» **Brief**
Reproduce the records word for word, from the first line through the line containing "coord(388,152)", inclusive.

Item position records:
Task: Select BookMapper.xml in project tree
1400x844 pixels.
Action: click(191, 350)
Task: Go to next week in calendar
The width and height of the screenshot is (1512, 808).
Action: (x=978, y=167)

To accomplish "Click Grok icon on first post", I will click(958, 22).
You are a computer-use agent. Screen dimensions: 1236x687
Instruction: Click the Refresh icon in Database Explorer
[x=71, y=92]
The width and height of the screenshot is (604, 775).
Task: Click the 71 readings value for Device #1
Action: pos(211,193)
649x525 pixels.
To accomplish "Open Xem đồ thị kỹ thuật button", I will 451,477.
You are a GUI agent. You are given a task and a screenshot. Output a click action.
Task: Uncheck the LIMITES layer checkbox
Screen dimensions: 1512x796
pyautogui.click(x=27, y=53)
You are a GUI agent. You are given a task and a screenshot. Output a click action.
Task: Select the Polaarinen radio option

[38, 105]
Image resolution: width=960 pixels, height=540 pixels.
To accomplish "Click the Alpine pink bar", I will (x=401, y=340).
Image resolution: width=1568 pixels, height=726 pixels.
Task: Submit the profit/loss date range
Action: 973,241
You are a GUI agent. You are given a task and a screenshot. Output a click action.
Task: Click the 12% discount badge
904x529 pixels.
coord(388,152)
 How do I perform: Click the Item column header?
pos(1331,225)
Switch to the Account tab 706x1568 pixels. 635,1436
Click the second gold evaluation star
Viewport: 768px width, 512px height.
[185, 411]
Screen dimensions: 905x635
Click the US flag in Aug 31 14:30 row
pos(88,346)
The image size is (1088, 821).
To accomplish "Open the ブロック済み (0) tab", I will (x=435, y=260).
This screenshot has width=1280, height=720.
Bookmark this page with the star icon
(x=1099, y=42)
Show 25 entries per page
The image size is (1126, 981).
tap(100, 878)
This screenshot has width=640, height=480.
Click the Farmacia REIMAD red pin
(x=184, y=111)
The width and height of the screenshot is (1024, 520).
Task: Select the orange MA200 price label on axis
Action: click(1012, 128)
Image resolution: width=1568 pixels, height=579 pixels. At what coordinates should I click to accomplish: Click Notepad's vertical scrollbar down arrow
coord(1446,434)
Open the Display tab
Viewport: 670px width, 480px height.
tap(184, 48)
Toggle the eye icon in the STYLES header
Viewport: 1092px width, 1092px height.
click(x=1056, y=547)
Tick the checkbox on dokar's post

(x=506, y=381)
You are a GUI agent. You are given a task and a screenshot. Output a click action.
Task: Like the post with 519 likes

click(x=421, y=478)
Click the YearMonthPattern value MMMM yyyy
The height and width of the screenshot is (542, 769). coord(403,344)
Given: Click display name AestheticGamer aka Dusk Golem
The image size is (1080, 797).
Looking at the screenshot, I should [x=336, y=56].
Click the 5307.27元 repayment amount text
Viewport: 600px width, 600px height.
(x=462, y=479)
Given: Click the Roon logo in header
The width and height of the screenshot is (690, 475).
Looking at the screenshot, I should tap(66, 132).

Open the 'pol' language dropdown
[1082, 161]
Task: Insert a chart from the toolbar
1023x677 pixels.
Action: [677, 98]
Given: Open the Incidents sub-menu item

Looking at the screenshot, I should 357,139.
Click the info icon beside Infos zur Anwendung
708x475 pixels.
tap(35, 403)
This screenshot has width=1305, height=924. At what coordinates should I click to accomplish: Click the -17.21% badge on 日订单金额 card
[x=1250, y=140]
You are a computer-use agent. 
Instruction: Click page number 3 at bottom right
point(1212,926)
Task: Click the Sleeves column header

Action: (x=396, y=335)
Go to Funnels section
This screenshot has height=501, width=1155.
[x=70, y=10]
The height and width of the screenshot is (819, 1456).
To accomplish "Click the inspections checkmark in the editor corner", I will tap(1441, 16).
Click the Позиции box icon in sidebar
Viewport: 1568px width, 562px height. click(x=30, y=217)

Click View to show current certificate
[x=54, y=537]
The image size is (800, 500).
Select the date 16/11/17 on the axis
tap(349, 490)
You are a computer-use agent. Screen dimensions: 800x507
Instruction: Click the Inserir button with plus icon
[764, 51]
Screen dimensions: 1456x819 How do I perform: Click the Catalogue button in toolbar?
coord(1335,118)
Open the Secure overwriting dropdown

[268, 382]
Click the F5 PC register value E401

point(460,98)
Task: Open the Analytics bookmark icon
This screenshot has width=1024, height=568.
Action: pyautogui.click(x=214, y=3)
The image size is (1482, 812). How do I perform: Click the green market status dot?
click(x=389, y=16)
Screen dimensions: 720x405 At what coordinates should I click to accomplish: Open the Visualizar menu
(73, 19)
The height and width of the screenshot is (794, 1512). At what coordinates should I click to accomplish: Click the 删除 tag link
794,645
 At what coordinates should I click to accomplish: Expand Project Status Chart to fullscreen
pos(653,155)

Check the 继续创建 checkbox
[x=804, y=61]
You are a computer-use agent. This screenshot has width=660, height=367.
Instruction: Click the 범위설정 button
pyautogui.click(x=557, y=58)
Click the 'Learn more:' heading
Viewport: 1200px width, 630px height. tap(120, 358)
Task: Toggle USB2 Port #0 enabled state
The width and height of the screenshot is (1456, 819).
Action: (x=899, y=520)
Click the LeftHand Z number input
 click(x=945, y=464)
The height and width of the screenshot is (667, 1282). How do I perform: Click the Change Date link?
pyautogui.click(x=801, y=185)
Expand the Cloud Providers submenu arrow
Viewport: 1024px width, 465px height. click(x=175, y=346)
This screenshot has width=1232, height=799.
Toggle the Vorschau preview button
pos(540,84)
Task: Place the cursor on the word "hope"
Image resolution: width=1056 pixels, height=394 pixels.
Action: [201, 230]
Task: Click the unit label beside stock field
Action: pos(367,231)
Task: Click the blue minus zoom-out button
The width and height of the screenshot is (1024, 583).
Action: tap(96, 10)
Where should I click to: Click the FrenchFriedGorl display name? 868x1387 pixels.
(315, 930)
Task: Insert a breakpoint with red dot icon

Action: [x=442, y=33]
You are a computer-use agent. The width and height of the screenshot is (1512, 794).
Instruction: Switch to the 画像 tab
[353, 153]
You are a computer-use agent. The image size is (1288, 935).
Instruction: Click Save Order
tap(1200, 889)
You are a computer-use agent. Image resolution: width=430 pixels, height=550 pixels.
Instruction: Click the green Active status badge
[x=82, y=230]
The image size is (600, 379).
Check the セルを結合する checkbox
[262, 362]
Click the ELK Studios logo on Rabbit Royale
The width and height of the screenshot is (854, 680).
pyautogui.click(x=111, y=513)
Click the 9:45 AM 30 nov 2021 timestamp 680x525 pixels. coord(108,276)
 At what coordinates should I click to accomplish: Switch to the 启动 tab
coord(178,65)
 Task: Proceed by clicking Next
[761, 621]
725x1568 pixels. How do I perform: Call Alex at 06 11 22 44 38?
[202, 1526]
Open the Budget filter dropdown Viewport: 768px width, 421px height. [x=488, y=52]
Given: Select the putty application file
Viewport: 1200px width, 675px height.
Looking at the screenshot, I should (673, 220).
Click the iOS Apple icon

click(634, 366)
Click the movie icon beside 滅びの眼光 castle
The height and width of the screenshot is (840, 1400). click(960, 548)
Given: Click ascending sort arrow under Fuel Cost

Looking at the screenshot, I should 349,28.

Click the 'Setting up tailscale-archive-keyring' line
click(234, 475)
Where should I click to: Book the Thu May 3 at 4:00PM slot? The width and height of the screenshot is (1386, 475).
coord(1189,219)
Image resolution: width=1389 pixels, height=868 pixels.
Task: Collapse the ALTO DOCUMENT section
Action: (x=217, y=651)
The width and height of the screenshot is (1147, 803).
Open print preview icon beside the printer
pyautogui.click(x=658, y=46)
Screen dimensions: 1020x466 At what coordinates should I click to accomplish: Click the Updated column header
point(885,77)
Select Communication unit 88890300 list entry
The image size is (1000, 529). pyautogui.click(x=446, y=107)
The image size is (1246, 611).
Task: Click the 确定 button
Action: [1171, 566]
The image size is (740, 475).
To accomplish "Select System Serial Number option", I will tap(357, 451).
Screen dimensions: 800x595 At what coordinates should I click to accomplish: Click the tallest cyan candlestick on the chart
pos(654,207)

» **Problem solution**
Task: Select BookMapper.xml in project tree
1400x844 pixels.
Action: click(191, 350)
Task: Go to next week in calendar
The width and height of the screenshot is (1512, 808).
Action: (x=978, y=167)

To accomplish "Click Grok icon on first post", I will click(958, 22).
You are a computer-use agent. Screen dimensions: 1236x687
Instruction: Click the Refresh icon in Database Explorer
[x=71, y=92]
The width and height of the screenshot is (604, 775).
Task: Click the 71 readings value for Device #1
Action: pos(211,193)
649x525 pixels.
To accomplish "Open Xem đồ thị kỹ thuật button", I will 451,477.
You are a GUI agent. You are given a task and a screenshot. Output a click action.
Task: Uncheck the LIMITES layer checkbox
Screen dimensions: 1512x796
pyautogui.click(x=27, y=53)
You are a GUI agent. You are given a task and a screenshot. Output a click action.
Task: Select the Polaarinen radio option

[38, 105]
Image resolution: width=960 pixels, height=540 pixels.
To accomplish "Click the Alpine pink bar", I will (x=401, y=340).
Image resolution: width=1568 pixels, height=726 pixels.
Task: Submit the profit/loss date range
Action: 973,241
You are a GUI agent. You are given a task and a screenshot. Output a click action.
Task: Click the 12% discount badge
904x529 pixels.
coord(388,152)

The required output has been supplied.